Chapter 19 - More about Natural Language Processing Tools (spaCy)

Text data is unstructured. But if you want to extract information from text, then you often need to process that data into a more structured representation. The common idea for all Natural Language Processing (NLP) tools is that they try to structure or transform text in some meaningful way. You have already learned about four basic NLP steps: sentence splitting, ōtokenization, POS-tagging and lemmatization. For all of these, we have used the NLTK library, which is widely used in the field of NLP. However, there are some competitors out there that are worthwhile to have a look at. One of them is spaCy, which is fast and accurate and supports multiple languages.

At the end of this chapter, you will be able to:

work with spaCy
find some additional NLP tools

1. The NLP pipeline

There are many tools and libraries designed to solve NLP problems. In Chapter 15, we have already seen the NLTK library for tokenization, sentence splitting, part-of-speech tagging and lemmatization. However, there are many more NLP tasks and off-the-shelf tools to perform them. These tasks often depend on each other and are therefore put into a sequence; such a sequence of NLP tasks is called an NLP pipeline. Some of the most common NLP tasks are:

Tokenization: splitting texts into individual words
Sentence splitting: splitting texts into sentences
Part-of-speech (POS) tagging: identifying the parts of speech of words in context (verbs, nouns, adjectives, etc.)
Morphological analysis: separating words into morphemes and identifying their classes (e.g. tense/aspect of verbs)
Stemming: identifying the stems of words in context by removing inflectional/derivational affixes, such as 'troubl' for 'trouble/troubling/troubled'
Lemmatization: identifying the lemmas (dictionary forms) of words in context, such as 'go' for 'go/goes/going/went'
Word Sense Disambiguation (WSD): assigning the correct meaning to words in context
Stop words recognition: identifying commonly used words (such as 'the', 'a(n)', 'in', etc.) in text, possibly to ignore them in other tasks
Named Entity Recognition (NER): identifying people, locations, organizations, etc. in text
Constituency/dependency parsing: analyzing the grammatical structure of a sentence
Semantic Role Labeling (SRL): analyzing the semantic structure of a sentence (who does what to whom, where and when)
Sentiment Analysis: determining whether a text is mostly positive or negative
Word Vectors (or Word Embeddings) and Semantic Similarity: representating the meaning of words as rows of real valued numbers where each point captures a dimension of the word's meaning and where semantically similar words have similar vectors (very popular these days)

You don't always need all these modules.

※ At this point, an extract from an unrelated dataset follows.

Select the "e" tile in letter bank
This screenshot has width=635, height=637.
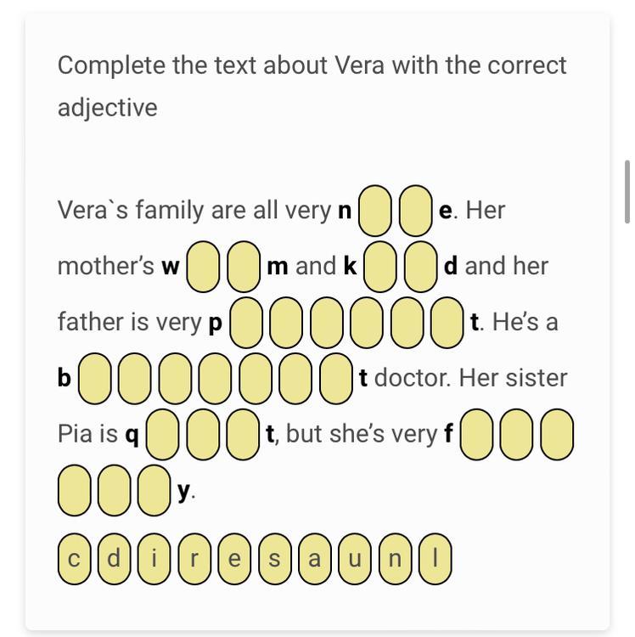coord(234,560)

But it's important to know that they are there, so that you can use them when the need arises.

1.1 How can you use these modules?

Let's be clear about this: you don't always need to use Python for this. There are some very strong NLP programs out there that don't rely on Python. You can typically call these programs from the command line. Some examples are:

Treetagger is a POS-tagger and lemmatizer in one. It provides support for many different languages. If you want to call Treetagger from Python, use treetaggerwrapper. Treetagger-python also works, but is much slower.
Stanford's CoreNLP is a very powerful system that is able to process English, German, Spanish, French, Chinese and Arabic. (Each to a different extent, though. The pipeline for English is most complete.) There are also Python wrappers available, such as py-corenlp.
The Maltparser has models for English, Swedish, French, and Spanish.

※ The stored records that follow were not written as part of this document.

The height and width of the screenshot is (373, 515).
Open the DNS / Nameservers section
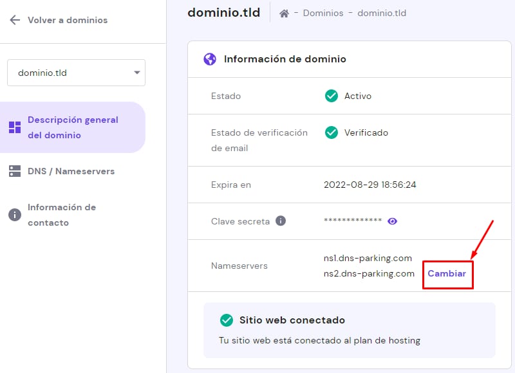point(71,172)
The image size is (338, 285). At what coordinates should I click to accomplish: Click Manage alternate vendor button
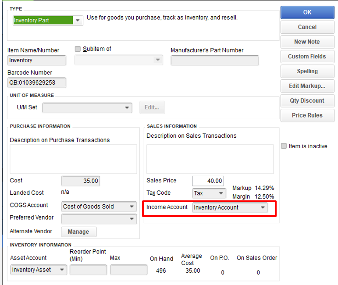point(78,232)
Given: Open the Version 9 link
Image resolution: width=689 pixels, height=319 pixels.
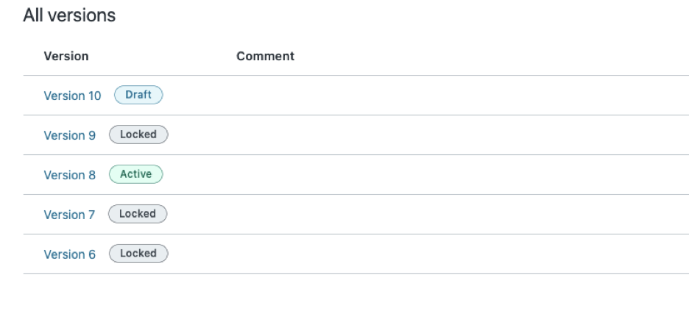Looking at the screenshot, I should (x=69, y=135).
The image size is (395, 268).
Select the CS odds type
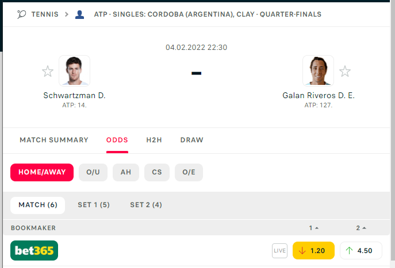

Having said that, there are many NLP-tools that have been developed for Python:

Natural Language ToolKit (NLTK): Incredibly versatile library with a bit of everything. The only downside is that it's not the fastest library out there, and it lags behind the state-of-the-art.
- Access to several corpora.
- Create a POS-tagger. (Some of these are actually state-of-the-art if you have enough training data.)
- Perform corpus analyses.
- Interface with WordNet.
Pattern: A module that describes itself as a 'web mining module'. Implements a tokenizer, tagger, parser, and sentiment analyzer for multiple different languages. Also provides an API for Google, Twitter, Wikipedia and Bing.
Textblob: Another general NLP library that builds on the NLTK and Pattern.
Gensim: For building vector spaces and topic models.
Corpkit is a module for corpus building and corpus management. Includes an interface to the Stanford CoreNLP parser.
SpaCy: Tokenizer, POS-tagger, parser and named entity recogniser for English, German, Spanish, Portugese, French, Italian and Dutch (more languages in progress). It can also predict similarity using word embeddings.

2. spaCy

spaCy provides a rather complete NLP pipeline: it takes a raw document and performs tokenization, POS-tagging, stop word recognition, morphological analysis, lemmatization, sentence splitting, dependency parsing and Named Entity Recognition (NER). It also supports similarity prediction, but that is outside of the scope of this notebook. The advantage of SpaCy is that it is really fast, and it has a good accuracy. In addition, it currently supports multiple languages, among which: English, German, Spanish, Portugese, French, Italian and Dutch.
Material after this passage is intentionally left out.